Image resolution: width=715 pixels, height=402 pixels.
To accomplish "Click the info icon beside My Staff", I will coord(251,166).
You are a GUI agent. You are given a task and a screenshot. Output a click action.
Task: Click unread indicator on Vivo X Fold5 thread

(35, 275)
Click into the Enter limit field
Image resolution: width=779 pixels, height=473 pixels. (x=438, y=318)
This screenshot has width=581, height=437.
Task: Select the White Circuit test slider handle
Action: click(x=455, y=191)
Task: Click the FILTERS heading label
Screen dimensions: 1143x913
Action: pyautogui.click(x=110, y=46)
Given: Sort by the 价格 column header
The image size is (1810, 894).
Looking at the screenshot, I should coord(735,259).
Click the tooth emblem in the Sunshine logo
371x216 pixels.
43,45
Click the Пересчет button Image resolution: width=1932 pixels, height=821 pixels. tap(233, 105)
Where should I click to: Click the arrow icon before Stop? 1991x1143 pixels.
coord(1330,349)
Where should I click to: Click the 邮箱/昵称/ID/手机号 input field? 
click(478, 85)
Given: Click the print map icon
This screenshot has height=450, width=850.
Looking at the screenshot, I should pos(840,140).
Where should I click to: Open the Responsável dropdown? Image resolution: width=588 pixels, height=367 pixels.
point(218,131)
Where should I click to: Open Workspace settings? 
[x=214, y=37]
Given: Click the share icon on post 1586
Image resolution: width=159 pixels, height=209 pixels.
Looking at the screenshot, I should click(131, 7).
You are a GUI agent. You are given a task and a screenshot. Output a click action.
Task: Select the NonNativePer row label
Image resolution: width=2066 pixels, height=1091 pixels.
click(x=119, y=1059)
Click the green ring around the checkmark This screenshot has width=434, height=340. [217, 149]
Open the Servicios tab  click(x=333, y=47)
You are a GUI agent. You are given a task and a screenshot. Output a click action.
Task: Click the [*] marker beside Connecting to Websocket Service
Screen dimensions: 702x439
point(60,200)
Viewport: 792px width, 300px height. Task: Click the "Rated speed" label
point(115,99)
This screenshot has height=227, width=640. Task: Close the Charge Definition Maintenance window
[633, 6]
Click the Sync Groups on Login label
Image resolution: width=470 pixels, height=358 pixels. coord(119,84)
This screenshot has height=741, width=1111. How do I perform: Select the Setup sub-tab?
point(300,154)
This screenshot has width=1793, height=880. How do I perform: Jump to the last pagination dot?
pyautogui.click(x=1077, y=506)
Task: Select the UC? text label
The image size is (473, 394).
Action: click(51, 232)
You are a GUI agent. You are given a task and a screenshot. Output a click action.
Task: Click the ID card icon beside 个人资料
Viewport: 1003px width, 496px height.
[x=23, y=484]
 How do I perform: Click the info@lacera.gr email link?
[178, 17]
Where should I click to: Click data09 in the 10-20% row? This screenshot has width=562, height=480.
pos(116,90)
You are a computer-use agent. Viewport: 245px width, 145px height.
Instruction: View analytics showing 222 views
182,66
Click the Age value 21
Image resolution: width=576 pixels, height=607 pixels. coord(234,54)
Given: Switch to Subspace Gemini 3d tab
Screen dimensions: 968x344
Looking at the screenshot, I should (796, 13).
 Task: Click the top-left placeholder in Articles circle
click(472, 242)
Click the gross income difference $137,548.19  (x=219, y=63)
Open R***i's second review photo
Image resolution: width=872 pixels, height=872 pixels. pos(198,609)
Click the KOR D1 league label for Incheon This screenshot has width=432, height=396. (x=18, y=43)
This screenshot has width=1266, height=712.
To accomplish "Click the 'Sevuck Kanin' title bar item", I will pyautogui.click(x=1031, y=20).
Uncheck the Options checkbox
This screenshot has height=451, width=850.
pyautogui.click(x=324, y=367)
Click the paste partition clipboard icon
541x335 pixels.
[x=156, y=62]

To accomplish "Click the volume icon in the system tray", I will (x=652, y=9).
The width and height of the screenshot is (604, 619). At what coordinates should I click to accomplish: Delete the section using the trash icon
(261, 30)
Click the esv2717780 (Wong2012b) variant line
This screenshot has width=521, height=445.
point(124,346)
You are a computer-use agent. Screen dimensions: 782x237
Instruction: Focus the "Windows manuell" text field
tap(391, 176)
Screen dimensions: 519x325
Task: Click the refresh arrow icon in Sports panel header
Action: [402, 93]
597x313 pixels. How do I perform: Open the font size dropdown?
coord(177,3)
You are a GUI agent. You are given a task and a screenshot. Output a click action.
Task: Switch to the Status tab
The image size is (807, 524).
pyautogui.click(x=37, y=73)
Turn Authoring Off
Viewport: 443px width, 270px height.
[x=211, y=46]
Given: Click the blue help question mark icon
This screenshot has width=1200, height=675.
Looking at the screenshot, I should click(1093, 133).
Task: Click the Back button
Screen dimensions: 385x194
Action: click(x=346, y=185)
══════════
*TRY IT*
Each record above should be restated word for word.

*EXERCISE RESPONSE*
Image resolution: width=715 pixels, height=402 pixels.
To accomplish "Click the info icon beside My Staff", I will coord(251,166).
You are a GUI agent. You are given a task and a screenshot. Output a click action.
Task: Click unread indicator on Vivo X Fold5 thread

(35, 275)
Click into the Enter limit field
Image resolution: width=779 pixels, height=473 pixels. (x=438, y=318)
This screenshot has width=581, height=437.
Task: Select the White Circuit test slider handle
Action: click(x=455, y=191)
Task: Click the FILTERS heading label
Screen dimensions: 1143x913
Action: pyautogui.click(x=110, y=46)
Given: Sort by the 价格 column header
The image size is (1810, 894).
Looking at the screenshot, I should coord(735,259).
Click the tooth emblem in the Sunshine logo
371x216 pixels.
43,45
Click the Пересчет button Image resolution: width=1932 pixels, height=821 pixels. tap(233, 105)
Where should I click to: Click the arrow icon before Stop? 1991x1143 pixels.
coord(1330,349)
Where should I click to: Click the 邮箱/昵称/ID/手机号 input field? 
click(478, 85)
Given: Click the print map icon
This screenshot has height=450, width=850.
Looking at the screenshot, I should pos(840,140).
Where should I click to: Open the Responsável dropdown? Image resolution: width=588 pixels, height=367 pixels.
point(218,131)
Where should I click to: Open Workspace settings? 
[x=214, y=37]
Given: Click the share icon on post 1586
Image resolution: width=159 pixels, height=209 pixels.
Looking at the screenshot, I should click(131, 7).
You are a GUI agent. You are given a task and a screenshot. Output a click action.
Task: Select the NonNativePer row label
Image resolution: width=2066 pixels, height=1091 pixels.
click(x=119, y=1059)
Click the green ring around the checkmark This screenshot has width=434, height=340. [217, 149]
Open the Servicios tab  click(x=333, y=47)
You are a GUI agent. You are given a task and a screenshot. Output a click action.
Task: Click the [*] marker beside Connecting to Websocket Service
Screen dimensions: 702x439
point(60,200)
Viewport: 792px width, 300px height. Task: Click the "Rated speed" label
point(115,99)
This screenshot has height=227, width=640. Task: Close the Charge Definition Maintenance window
[633, 6]
Click the Sync Groups on Login label
Image resolution: width=470 pixels, height=358 pixels. coord(119,84)
This screenshot has height=741, width=1111. How do I perform: Select the Setup sub-tab?
point(300,154)
This screenshot has width=1793, height=880. How do I perform: Jump to the last pagination dot?
pyautogui.click(x=1077, y=506)
Task: Select the UC? text label
The image size is (473, 394).
Action: click(51, 232)
You are a GUI agent. You are given a task and a screenshot. Output a click action.
Task: Click the ID card icon beside 个人资料
Viewport: 1003px width, 496px height.
[x=23, y=484]
 How do I perform: Click the info@lacera.gr email link?
[178, 17]
Where should I click to: Click data09 in the 10-20% row? This screenshot has width=562, height=480.
pos(116,90)
You are a computer-use agent. Viewport: 245px width, 145px height.
Instruction: View analytics showing 222 views
182,66
Click the Age value 21
Image resolution: width=576 pixels, height=607 pixels. coord(234,54)
Given: Switch to Subspace Gemini 3d tab
Screen dimensions: 968x344
Looking at the screenshot, I should (796, 13).
 Task: Click the top-left placeholder in Articles circle
click(472, 242)
Click the gross income difference $137,548.19  (x=219, y=63)
Open R***i's second review photo
Image resolution: width=872 pixels, height=872 pixels. pos(198,609)
Click the KOR D1 league label for Incheon This screenshot has width=432, height=396. (x=18, y=43)
This screenshot has width=1266, height=712.
To accomplish "Click the 'Sevuck Kanin' title bar item", I will pyautogui.click(x=1031, y=20).
Uncheck the Options checkbox
This screenshot has height=451, width=850.
pyautogui.click(x=324, y=367)
Click the paste partition clipboard icon
541x335 pixels.
[x=156, y=62]

To accomplish "Click the volume icon in the system tray", I will (x=652, y=9).
The width and height of the screenshot is (604, 619). At what coordinates should I click to accomplish: Delete the section using the trash icon
(261, 30)
Click the esv2717780 (Wong2012b) variant line
This screenshot has width=521, height=445.
point(124,346)
You are a computer-use agent. Screen dimensions: 782x237
Instruction: Focus the "Windows manuell" text field
tap(391, 176)
Screen dimensions: 519x325
Task: Click the refresh arrow icon in Sports panel header
Action: [402, 93]
597x313 pixels. How do I perform: Open the font size dropdown?
coord(177,3)
You are a GUI agent. You are given a task and a screenshot. Output a click action.
Task: Switch to the Status tab
The image size is (807, 524).
pyautogui.click(x=37, y=73)
Turn Authoring Off
Viewport: 443px width, 270px height.
[x=211, y=46]
Given: Click the blue help question mark icon
This screenshot has width=1200, height=675.
Looking at the screenshot, I should click(1093, 133).
Task: Click the Back button
Screen dimensions: 385x194
Action: click(x=346, y=185)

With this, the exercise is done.